▶ THE EXERCISE
Please quote, word for word, the items below from their very first line through the line that contains "Action: tap(1089, 172)", with both of those lines included.

____________

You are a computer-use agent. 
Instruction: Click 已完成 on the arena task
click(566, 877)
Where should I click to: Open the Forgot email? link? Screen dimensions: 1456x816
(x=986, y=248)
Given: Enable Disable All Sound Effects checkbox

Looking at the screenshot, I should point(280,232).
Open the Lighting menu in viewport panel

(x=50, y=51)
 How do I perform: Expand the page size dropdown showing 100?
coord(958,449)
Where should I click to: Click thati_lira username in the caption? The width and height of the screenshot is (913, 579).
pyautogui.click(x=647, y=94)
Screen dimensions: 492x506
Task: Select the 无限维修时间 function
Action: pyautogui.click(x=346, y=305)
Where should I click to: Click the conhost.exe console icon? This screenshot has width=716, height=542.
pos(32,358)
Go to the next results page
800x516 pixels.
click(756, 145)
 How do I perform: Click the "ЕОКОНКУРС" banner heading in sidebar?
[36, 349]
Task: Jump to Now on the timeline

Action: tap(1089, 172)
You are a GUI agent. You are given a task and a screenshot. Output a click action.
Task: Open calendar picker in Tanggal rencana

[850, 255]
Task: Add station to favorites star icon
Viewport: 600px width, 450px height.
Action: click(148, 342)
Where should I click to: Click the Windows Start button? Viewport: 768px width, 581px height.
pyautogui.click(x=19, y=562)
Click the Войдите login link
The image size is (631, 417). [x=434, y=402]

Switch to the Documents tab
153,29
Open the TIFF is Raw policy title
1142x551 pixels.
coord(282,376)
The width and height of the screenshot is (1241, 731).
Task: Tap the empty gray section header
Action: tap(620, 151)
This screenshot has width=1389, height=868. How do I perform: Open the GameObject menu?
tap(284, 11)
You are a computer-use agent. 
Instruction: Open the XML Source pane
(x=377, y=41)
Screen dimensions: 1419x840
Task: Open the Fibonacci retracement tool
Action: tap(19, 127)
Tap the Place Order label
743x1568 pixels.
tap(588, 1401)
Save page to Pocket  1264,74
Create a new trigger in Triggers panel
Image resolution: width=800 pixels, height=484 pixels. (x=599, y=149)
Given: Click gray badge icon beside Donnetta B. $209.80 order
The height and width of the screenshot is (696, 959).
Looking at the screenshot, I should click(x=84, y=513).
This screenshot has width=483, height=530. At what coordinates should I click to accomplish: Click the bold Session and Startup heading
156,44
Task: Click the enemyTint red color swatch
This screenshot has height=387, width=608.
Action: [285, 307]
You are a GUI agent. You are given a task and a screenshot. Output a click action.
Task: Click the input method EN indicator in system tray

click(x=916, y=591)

____________

▶ EXERCISE OUTPUT
You are a computer-use agent. 
Instruction: Click 已完成 on the arena task
click(566, 877)
Where should I click to: Open the Forgot email? link? Screen dimensions: 1456x816
(x=986, y=248)
Given: Enable Disable All Sound Effects checkbox

Looking at the screenshot, I should point(280,232).
Open the Lighting menu in viewport panel

(x=50, y=51)
 How do I perform: Expand the page size dropdown showing 100?
coord(958,449)
Where should I click to: Click thati_lira username in the caption? The width and height of the screenshot is (913, 579).
pyautogui.click(x=647, y=94)
Screen dimensions: 492x506
Task: Select the 无限维修时间 function
Action: pyautogui.click(x=346, y=305)
Where should I click to: Click the conhost.exe console icon? This screenshot has width=716, height=542.
pos(32,358)
Go to the next results page
800x516 pixels.
click(756, 145)
 How do I perform: Click the "ЕОКОНКУРС" banner heading in sidebar?
[36, 349]
Task: Jump to Now on the timeline

Action: tap(1089, 172)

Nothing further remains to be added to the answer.